Originally Posted by SeaHorse_Fanatic (Post 937626)
Brian,

Whether you do it or someone else plumbs your tank, remember to dry fit everything so you know for sure everything is going to fit before you glue. I glue everything that is under pressure, but I only silicone those pipes that are under gravity flow. I imagine most people glue everything.

Also, most of the time, leaks will be from the bulkhead so be extra careful there. Hand tighten & only add a 1/4 turn with a wrench. Any more and you risk damaging the glass around the hole.

Mine is an external overflow box so my ball valve for the return is under the overflow for ease of access, as opposed to being right near the pump outlet. Of course, part of the reason is also I don't T-off my return to run any media reactors (I just use Maxijet 1200s for that). I use a controllable flow DC pump as well, so I'd rather run my pump at lower flow and hopefully put less wear and tear on my return pump and just use easily replaceable MJ1200s for the media reactors.

Anthony

Good idea about dry fitting to check. I'll definitely put that on the to-do list when the time comes. I'm still unsure whether to run reactors through the return pump. I think I'll ditch the Biopellets and go with vinegar dosing, and just run a TLF for PO4 removal with RowaPhos or something.

Quote:

Originally Posted by reefwars (Post 937633)
absolutely , a syphon break is def one way to stop it , placing your lines near the top or using locline to angle them is another option as well. check valves will buy you enough time to stop your skimmer from going haywire or even two check valves in line:)

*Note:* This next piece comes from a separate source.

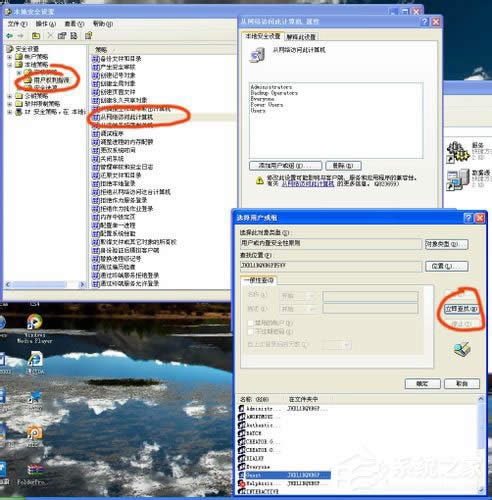
Task: Click the Back arrow toolbar icon
Action: click(x=9, y=36)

That's a great idea. I'll grab a loc-line for the return and angle it up/have it high up the water line to reduce the back-siphon. Probably will still get one check valve just to help with the skimmer.

Quote:

Originally Posted by Myka (Post 937669)
My above recommendations are to help keep the plumbing simple for you as possible since it's your first go. The advantage of a manifold is to run reactors or other equipment such as biopellets or GFO reactors without needing extra pumps to run those items. The manifold is simple...it's just a few Tees added together. Reduce the Tees to 1/2", add a ball valve to each manifold output. I could find a pic probably later...

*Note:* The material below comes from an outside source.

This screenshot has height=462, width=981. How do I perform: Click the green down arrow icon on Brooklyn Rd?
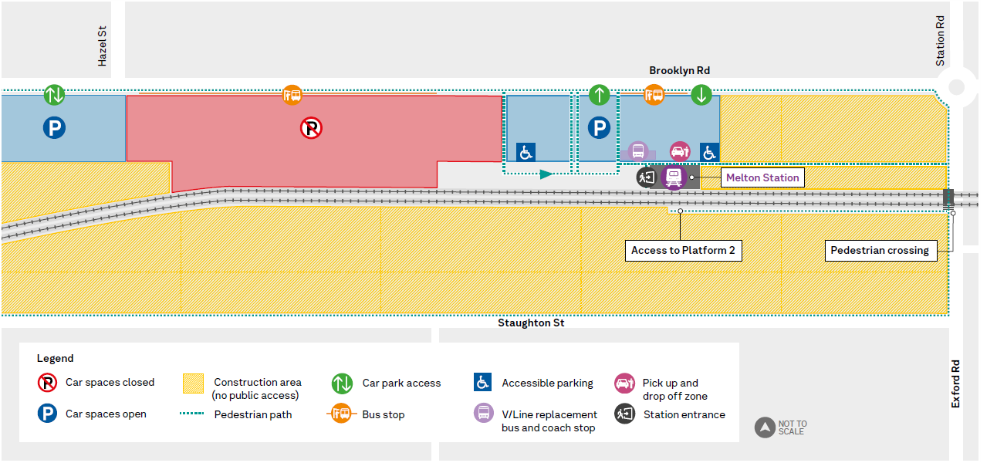point(701,95)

For the purpose of helping the skimmer to not overflow, yes. Do not rely on it to keep your floors dry though. The less feet of plumbing you have and tall standpipes you should not have a lot of back siphoning anyway. Make sure there is room in your sump for the back siphoning as well as the full volume of the overflow (just in case). You can set your Apex to turn off the skimmer when you turn off pumps for feeding too. You can also turn off various pumps (like the return pump) with the push of a button on an Apex. You can also hook up powerbars with switches if you didn't have an Apex, so there are lots of options rather than unplugging the return pump.

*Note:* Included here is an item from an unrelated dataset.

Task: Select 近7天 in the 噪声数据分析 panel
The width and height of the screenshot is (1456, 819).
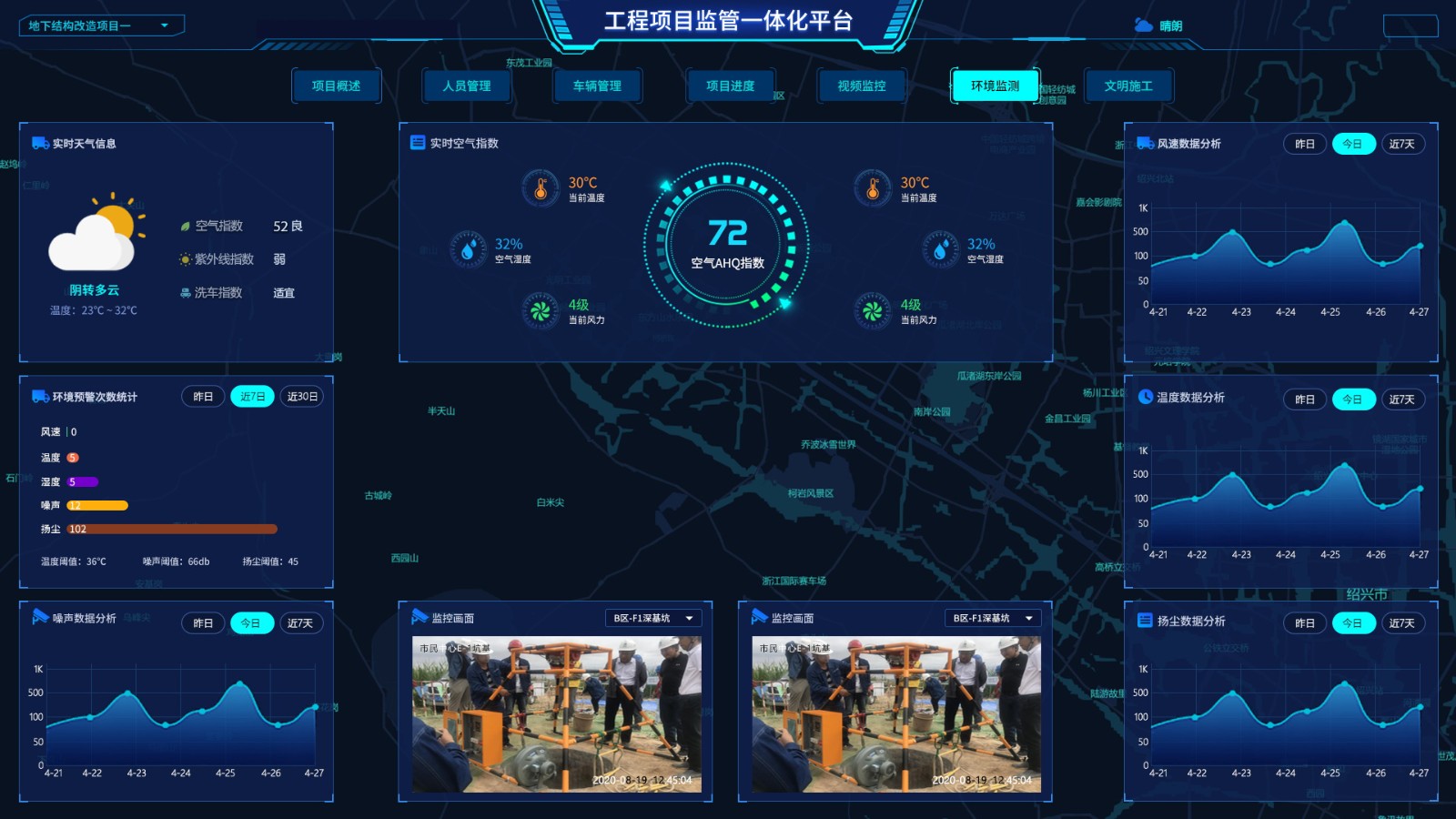Action: 300,623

Yes, I will have my Apex to do these things. I want a one-button macro so I/wife can feed or do maintenance/WC with things turned off temporarily without having to unplug stuff or switch off the power bar. Thank God for controllers! :mrgreen:

Myka 02-26-2015 12:56 AM

Fwiw, my last two tanks have been plumbed in such a fashion that the back siphon doesn't affect the skimmer. The skimmer chamber has a 4" higher water level than the return chamber so the return chamber takes all the back siphon. My skimmer stays running during water changes.

rishu_pepper 02-26-2015 05:32 PM

Shopping list
 
Curious, does anyone use vinyl instead of PVC for plumbing here?